-- start --

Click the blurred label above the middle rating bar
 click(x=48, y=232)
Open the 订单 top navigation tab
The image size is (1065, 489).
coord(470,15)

-- end --

(EXERCISE PROMPT)
Write out each of the entries above word for word.

(TASK ANSWER)
Click the blurred label above the middle rating bar
 click(x=48, y=232)
Open the 订单 top navigation tab
The image size is (1065, 489).
coord(470,15)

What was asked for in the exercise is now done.